- ACTIVITY -
Show every line of the records below that contains the word "each".

- INFORMATION GIVEN -
[Start of section]
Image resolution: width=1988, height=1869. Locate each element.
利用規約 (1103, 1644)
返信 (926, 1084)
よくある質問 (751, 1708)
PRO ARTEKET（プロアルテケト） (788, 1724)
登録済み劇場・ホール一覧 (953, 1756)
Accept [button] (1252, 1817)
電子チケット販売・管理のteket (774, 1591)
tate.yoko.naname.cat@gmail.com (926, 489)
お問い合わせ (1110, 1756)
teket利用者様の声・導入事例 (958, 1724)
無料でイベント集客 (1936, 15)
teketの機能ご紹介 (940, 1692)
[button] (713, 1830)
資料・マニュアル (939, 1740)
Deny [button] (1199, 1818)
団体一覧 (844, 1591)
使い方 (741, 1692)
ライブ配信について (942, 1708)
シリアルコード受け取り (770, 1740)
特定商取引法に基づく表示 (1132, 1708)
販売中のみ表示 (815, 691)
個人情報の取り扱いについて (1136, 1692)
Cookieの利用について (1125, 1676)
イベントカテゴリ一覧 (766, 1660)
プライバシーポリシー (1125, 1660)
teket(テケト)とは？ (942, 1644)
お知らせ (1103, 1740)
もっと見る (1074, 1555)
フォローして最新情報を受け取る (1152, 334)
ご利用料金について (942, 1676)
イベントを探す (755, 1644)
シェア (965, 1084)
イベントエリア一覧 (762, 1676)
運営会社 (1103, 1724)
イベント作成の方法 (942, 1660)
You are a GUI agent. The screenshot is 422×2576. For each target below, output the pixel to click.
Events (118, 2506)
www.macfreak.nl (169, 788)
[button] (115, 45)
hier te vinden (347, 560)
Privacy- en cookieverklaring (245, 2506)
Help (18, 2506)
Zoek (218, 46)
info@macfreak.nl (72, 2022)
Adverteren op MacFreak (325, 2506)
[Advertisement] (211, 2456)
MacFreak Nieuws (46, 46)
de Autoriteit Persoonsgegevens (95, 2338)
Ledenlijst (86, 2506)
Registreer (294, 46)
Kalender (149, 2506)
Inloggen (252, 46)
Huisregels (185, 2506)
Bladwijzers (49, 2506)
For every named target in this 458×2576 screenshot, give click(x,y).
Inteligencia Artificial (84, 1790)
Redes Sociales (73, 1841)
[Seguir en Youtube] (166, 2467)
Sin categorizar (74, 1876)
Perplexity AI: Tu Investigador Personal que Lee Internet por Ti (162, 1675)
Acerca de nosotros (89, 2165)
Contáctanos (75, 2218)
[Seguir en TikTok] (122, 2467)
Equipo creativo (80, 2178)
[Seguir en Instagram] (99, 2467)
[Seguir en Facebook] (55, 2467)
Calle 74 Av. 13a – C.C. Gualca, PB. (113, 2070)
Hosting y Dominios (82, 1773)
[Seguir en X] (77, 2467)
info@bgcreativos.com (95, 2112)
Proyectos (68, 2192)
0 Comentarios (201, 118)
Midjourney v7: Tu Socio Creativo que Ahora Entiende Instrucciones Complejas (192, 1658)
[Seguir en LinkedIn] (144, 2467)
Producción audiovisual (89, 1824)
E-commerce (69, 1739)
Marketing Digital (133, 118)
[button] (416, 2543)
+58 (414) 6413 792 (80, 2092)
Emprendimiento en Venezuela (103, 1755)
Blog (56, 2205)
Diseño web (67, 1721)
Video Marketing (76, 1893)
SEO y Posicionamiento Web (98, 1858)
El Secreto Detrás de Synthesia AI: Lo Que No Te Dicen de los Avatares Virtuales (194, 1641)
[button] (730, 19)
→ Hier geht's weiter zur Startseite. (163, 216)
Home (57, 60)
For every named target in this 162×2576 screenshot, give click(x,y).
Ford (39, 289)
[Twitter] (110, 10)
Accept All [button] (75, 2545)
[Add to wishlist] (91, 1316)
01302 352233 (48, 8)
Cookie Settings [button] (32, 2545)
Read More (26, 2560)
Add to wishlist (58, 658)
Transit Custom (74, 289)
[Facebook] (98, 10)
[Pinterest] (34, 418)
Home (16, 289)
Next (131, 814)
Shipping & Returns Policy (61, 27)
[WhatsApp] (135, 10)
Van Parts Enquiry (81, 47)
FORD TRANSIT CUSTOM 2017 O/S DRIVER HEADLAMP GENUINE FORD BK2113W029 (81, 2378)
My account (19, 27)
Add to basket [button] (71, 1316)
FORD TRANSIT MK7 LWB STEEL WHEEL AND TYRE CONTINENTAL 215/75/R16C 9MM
[End of section]
- EXERCISE ANSWER -
Image resolution: width=1988, height=1869. Locate each element.
You are a GUI agent. The screenshot is 422×2576. For each target below, output the pixel to click.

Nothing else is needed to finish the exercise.